Mediating the Social: The Excesses o f Racial Representation within (Trans)formative Digital Space

Dorothy R. Santos – University of California, Santa Cruz

Platform: Journal of Media and Communication

Volume 9.1, Visuality: Truth and Politics (2022): pp.73 – 79


In this essay, I explore what Gray (2015) calls “the excesses of representation” that reproduce race and gender across proliferating digital platforms. I traverse the digital in tracking and tracing viral inequality, data surveillance, and moderation. Does the term “social media,” as a redundant term, accurately describe the processes of algorithmic amplification by which representational excesses get diffused and made legible? That is to say, do “social media” constitute formative spaces that produce social affect, or do they constitute transparent spaces that mediate affect?

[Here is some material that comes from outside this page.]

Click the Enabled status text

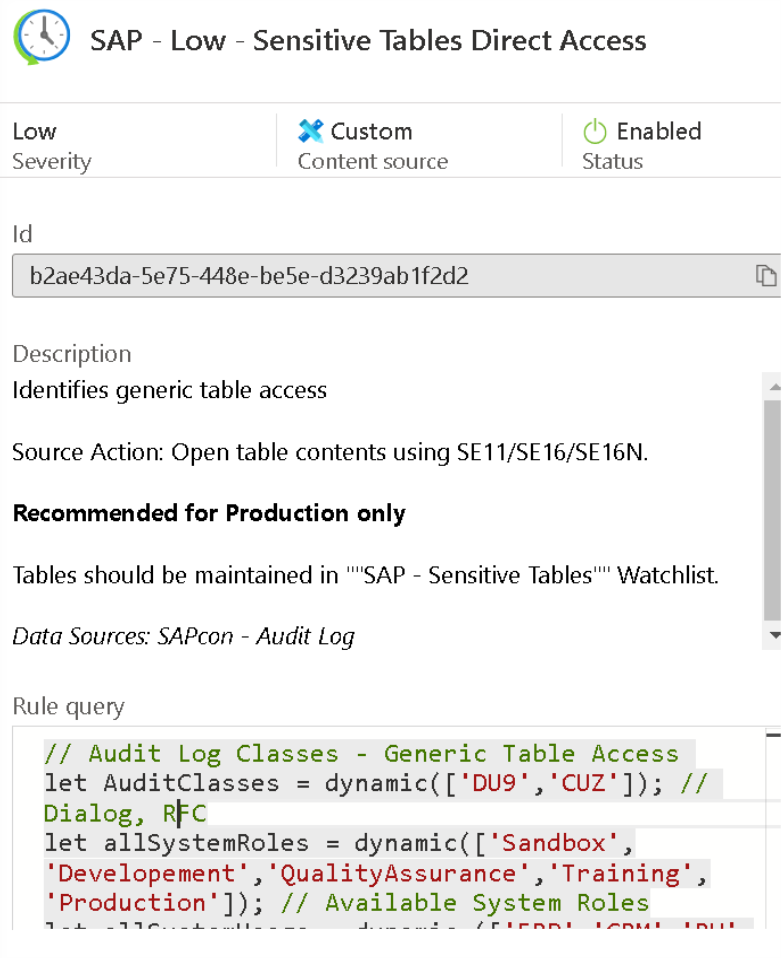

This entails addressing how digital socialization of amplified racial and gendered performances occupies a different ethical ground than the ostensibly neutral ethics that mediatization might claim. The claim of media neutrality therefore makes room for the “excessive” reproduction of “objective” racial and gendered caste categories that allow for possible objections to taking responsibility for the global restructuring of social affect. This article addresses these questions, with a particular focus on how and why large social media companies claim the social as platforms not as publishers while denying their de facto identities as Fifth Estate media institutions subsuming and eclipsing Fourth Estate Power. I situate engagement with Herman Gray and Sarah T. Roberts’s texts to interrogate ideas of transparency, moderation, and digital subjectivity, and their much-deserved denouements, to examine whether the mediated spaces of social media constitute transparent, objective sites for communicating social affect, or in fact actively produce reproduce social affect. Ultimately, I argue that the excesses of representation show the latter to be true: social media are not transparent spaces, but actively reproduce social affect. Despite premature declarations heralding their respective epochal demises, history, race, and truth remain contested sites of durable significance.